Now, it‘s obvious that the president has renounced the Prophet Mohammed and he has renounced Islam and he has accepted Jesus Christ.  That‘s what he says he has done.  I cannot say that he hasn‘t.  So, I just have to believe the president in what he has said.

But he—the confusion is, is because his father was a Muslim, he was born a Muslim.  The Islamic world sees the president as one of theirs.  That‘s why Gaddafi calls him “my son.”  They see him as a Muslim.

But, of course, the president says he is a Christian and we just have to accept it as that.

JOHN KING, CNN HOST:  Well, how do you see him, as someone who has shared a room with him in an intimate setting with your father had exchanged prayer with him—do you see him—do you believe him?  I guess, I‘m not sure I should be asking that question—but do you believe him?

GRAHAM:  Well, you know, you can be born a Muslim.  You can be born a Jew.  But you can‘t be born a Christian.

The only way you can become a Christian is by confessing your sins to God, asking his forgiveness and by receiving Jesus Christ by faith into your heart—that Christ died for our sins, shed his blood on Calvary‘s cross, and that God raised him to life.  If you are willing to accept that and believe that and let Jesus Christ be the Lord of your life, God will forgive your sins.  He‘ll heal your heart.  And that‘s the only way you can become a Christian.

And so, if the president has done that, then I would say he‘s a Christian, if that‘s what—if that‘s what he has done.

(END VIDEO CLIP)

OLBERMANN:  Start with the seed business.  As Judaism is matrilineal, Islam is patrilineal faith, meaning the two religions treat children of Jewish mothers and Muslim fathers as Jewish and Muslim respectively.
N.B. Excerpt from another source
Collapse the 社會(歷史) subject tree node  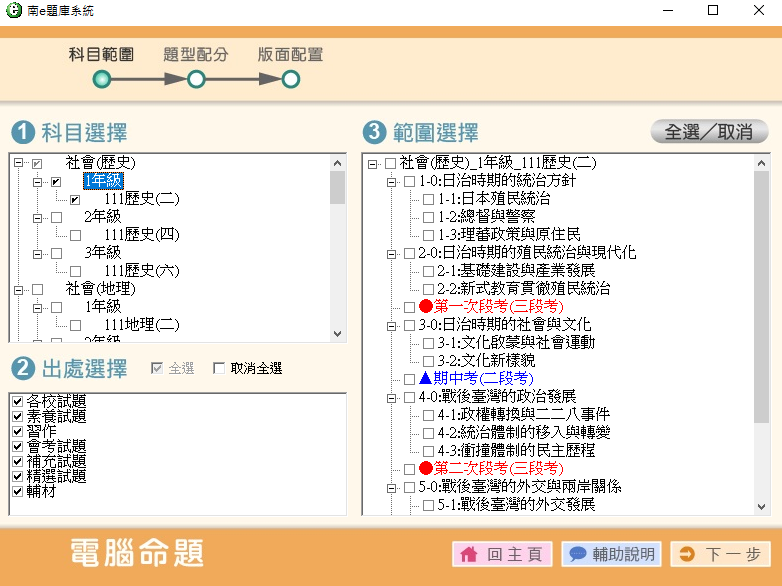click(x=18, y=163)
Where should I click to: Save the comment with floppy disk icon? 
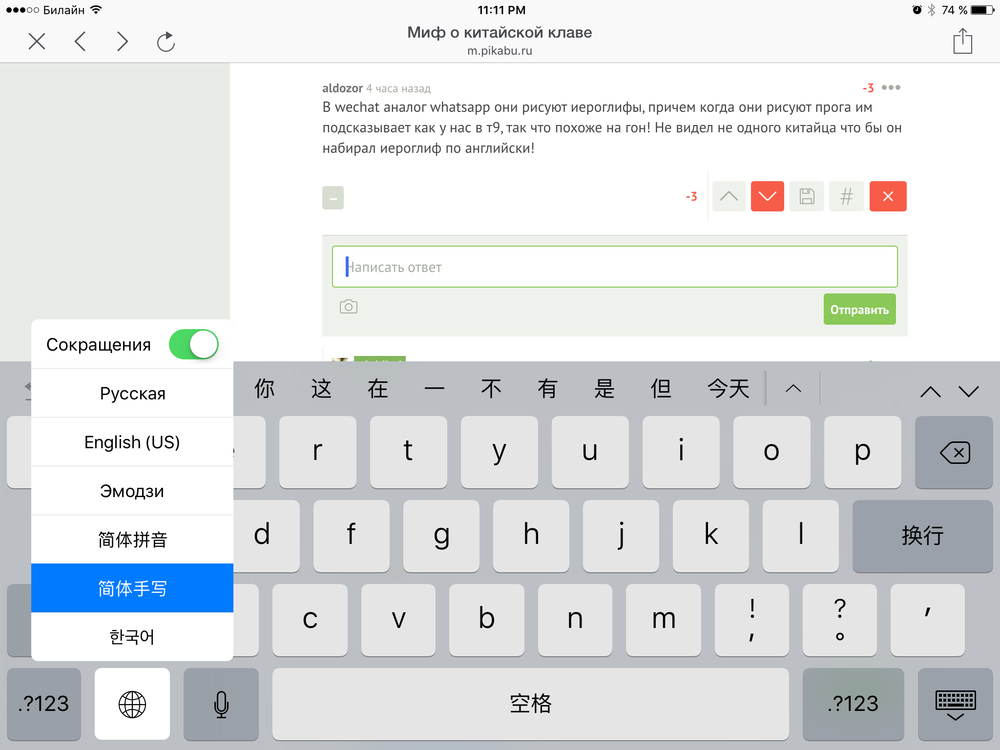[807, 197]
But just because the religions do so, doesn‘t mean anybody else has to.  There is no actual seed.  Sons of Jewish mothers and Muslim fathers get to choose their own faith.  And, in fact, Obama‘s father did exactly that.  He rejected Islam even before the president was born.

And you would not know this from watching this CNN interview, but when Franklin Graham says Obama has renounced the Prophet Mohammad and Islam, Franklin Graham is lying.  Obama has done no such thing because he had never been raised as Muslim, because there is no seed.

And as to the claim that the Muslim world sees Obama as one of them, this may be the first time Franklin Graham has asked Americans to put stock in what Muammar Gaddafi has to say, let alone 1 billion Muslims around the world.

Still, do they really see Obama as one of them just because he spent a couple years at a Muslim school in Indonesia?  Muslims protested him in Indonesia this March when his trip there was announced.

The spokesman for a radical Muslim group telling the Agence France-Presse, quote, “He might be of a different skin color from George Bush, but he still oppressed the Muslims.”

Let‘s turn now to Georgetown sociology professor, Michael Eric Dyson, also the author of “Can You Hear Me Now?” and host of his own radio show.

Thanks for your time tonight, sir.

MICHAEL ERIC DYSON, GEORGETOWN UNIVERSITY:  Thank you, Brother Olbermann.

OLBERMANN:  The last comment, he might be of a different skin color, is that the one factor that makes this whole crap possible?  I mean, could we possibly be having this discussion about some blonde white guy?

DYSON:  No, we couldn‘t.  Keith, this is ridiculous.  You‘ve already deconstructed and demythologized the repugnant and vicious mythology that Mr. Graham has put forth.

I mean, first of all, you‘re absolutely right.  He didn‘t renounce what he never embraced.  He embraces Islam, he embraces Judaism, he embraces Christianity and all religions as expressions of people‘s will to believe in a higher power.  So he affirms them in that sense.  But there‘s no renunciation going on even if he disagrees with their ultimate faith project or if he happens not to be part of their community.

He happens to be a Christian.  I was a member of the same church that Mr. Obama was a member of.  President Obama, I saw him in church.  He went to Trinity United Church of Christ.  He is a Christian.

And it‘s an insult to Muslims to even have to make that distinction because we acknowledge the beauty of their faith, and Christianity and Judaism and Islam share Abraham and a few other profits, including Jesus.

So, the point is, they‘re all in the same family.  This sounds like interesting (ph) squabbles among bigoted religious people.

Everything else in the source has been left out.